En su ensayo El legendario John Reed, Walter Lippman escribió: “El público se percató de que podía vivir lo que John Reed vio, tocó y sintió. La variedad de sus impresiones y el color y fuentes de sus escritos parecían interminables. Los artículos que mandó de la frontera mexicana eran tan apasionados como el desierto mexicano y la revolución villista... Comenzó a atrapar a sus lectores, sumergiéndolos en oleadas de un panorama maravilloso de tierra y cielo.

“Reed quería a los mexicanos que conoció tal como ellos eran. Bebía con ellos, marchaba y arriesgaba la vida a su lado... No era demasiado presumido, o demasiado cauto o demasiado perezoso. Los mexicanos eran para él seres de carne y hueso... No los juzgaba. Se identificó con la lucha y lo que vio fue gradualmente mezclándose con sus esperanzas.
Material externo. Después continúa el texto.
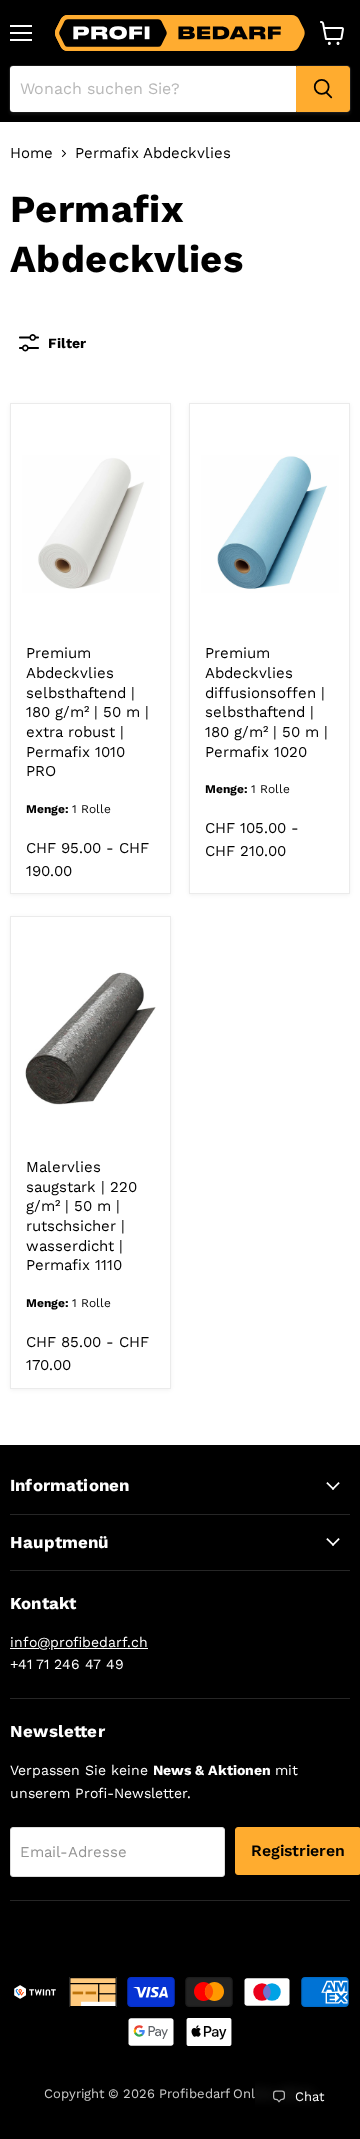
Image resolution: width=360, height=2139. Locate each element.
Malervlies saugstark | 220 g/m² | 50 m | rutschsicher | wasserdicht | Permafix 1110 (81, 1216)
Y siempre que sus simpatías coincidían con los hechos, Reed era estupendo.”

En las páginas de México Insurgente, el periodismo y la literatura se disputan el espacio, cada uno dando al otro su propio escenario. Esta pugna apasionada se complementa con el mensaje de Reed, en ocasiones directo y en otras entre líneas. He aquí a un hombre que llegó a los desiertos luminosos de un país llamado México para reafirmar sus propias convicciones revolucionarias entre hombres andrajosos, iletrados, pobremente armados, indisciplinados y libres, cuyo instinto más que una ideología les decía que la guerra era el único medio posible, en ese momento, de transformar la situación en que unos vivían de la explotación de los demás.

No es una exageración decir que el John Reed que regresó a los Estados Unidos en abril de 1914 no era el mismo que vio por primera vez a México desde el tejado de la oficina de correos de Presidio. En México Reed perfeccionó las herramientas para su otra gran obra, Los diez días que conmovieron al mundo, un relato que Lenin prologó como uno de los mejores sobre la Revolución de Octubre, y tuvo la esperanza de que fuera leído por los trabajadores del mundo.

Proponer que John Silas Reed murió muy joven es un lugar común. En efecto, desapareció a temprana edad, pero con una obra completa. Quizá sea más correcto proponer que sus voces interiores se apagaron para que pudiese morir a tiempo.

*Profesor–investigador en el Departamento de Ciencias Sociales de la UPAEP, Puebla.